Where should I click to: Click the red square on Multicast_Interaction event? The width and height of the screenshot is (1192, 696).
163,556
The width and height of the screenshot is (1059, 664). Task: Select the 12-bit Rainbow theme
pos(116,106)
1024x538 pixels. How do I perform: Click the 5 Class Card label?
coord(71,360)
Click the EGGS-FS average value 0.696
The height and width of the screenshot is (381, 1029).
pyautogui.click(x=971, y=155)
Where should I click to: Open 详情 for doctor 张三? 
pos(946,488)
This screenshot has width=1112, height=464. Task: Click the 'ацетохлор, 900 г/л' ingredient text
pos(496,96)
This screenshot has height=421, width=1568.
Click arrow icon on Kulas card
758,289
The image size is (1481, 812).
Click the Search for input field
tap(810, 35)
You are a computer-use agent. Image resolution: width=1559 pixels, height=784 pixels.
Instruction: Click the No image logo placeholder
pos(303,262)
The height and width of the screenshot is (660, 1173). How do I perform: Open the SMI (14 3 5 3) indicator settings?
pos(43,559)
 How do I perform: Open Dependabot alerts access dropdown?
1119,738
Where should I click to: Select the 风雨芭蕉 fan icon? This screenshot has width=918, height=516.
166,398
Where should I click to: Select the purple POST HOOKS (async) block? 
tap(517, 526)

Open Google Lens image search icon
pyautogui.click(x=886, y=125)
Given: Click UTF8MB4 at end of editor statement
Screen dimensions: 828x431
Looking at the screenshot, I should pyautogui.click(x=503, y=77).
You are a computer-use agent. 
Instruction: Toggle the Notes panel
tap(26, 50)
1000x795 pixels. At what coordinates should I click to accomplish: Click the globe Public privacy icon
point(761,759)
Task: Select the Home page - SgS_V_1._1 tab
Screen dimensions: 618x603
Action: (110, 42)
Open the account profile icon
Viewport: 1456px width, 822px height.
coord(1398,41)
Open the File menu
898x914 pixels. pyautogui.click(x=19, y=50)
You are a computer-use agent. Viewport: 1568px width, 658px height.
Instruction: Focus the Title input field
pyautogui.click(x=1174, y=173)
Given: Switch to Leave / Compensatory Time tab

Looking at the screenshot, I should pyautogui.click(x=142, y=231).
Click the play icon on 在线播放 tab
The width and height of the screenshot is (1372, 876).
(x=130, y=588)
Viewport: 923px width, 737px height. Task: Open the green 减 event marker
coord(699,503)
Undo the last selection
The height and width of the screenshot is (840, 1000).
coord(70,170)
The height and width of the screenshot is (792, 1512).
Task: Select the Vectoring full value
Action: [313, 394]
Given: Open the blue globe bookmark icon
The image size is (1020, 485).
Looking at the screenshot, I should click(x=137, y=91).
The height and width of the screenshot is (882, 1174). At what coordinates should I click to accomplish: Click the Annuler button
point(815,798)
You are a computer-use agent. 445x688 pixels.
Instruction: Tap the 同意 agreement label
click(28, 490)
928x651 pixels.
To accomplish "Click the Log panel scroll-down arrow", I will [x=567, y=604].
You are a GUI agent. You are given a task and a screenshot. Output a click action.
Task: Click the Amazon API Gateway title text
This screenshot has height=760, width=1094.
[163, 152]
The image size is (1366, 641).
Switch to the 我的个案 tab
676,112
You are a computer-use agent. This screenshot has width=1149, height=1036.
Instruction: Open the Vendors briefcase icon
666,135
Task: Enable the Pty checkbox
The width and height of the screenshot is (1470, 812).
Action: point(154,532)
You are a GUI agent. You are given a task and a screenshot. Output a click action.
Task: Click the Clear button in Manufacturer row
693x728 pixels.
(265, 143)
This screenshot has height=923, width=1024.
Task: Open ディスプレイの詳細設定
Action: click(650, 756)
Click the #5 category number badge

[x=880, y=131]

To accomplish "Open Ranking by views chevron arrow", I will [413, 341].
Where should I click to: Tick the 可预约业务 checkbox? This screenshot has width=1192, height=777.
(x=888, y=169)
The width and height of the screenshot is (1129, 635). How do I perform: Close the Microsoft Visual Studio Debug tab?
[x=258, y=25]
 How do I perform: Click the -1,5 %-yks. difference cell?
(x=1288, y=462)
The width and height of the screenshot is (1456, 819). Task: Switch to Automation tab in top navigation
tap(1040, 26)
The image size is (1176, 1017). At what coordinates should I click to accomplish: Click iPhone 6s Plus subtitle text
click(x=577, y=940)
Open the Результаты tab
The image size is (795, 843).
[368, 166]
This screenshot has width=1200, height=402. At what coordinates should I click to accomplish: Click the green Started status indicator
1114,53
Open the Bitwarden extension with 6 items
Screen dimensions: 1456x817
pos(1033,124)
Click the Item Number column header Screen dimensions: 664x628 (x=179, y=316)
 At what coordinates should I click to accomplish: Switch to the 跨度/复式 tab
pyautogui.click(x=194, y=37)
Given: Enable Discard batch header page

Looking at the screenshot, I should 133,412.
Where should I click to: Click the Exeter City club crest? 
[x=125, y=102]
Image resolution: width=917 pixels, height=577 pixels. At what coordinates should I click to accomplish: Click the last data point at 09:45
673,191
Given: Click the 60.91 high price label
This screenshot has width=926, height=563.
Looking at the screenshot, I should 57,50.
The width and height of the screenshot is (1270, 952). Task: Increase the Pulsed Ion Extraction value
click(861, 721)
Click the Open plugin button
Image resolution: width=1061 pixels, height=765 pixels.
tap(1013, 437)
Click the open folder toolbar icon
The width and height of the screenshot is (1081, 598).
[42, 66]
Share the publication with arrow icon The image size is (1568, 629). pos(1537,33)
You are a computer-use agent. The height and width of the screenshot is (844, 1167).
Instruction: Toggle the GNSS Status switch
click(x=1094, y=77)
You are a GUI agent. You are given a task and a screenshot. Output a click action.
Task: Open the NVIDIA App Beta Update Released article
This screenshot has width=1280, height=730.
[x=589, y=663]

◆ **Problem details**
Copy the data from the line that has "The image size is (1176, 1017)." through the line that has "pos(1033,124)", with "Started" changed to "Stopped" and nothing else altered. Give only those lines.

◆ **Exercise output**
The image size is (1176, 1017). At what coordinates should I click to accomplish: Click iPhone 6s Plus subtitle text
click(x=577, y=940)
Open the Результаты tab
The image size is (795, 843).
[368, 166]
This screenshot has width=1200, height=402. At what coordinates should I click to accomplish: Click the green Stopped status indicator
1114,53
Open the Bitwarden extension with 6 items
Screen dimensions: 1456x817
pos(1033,124)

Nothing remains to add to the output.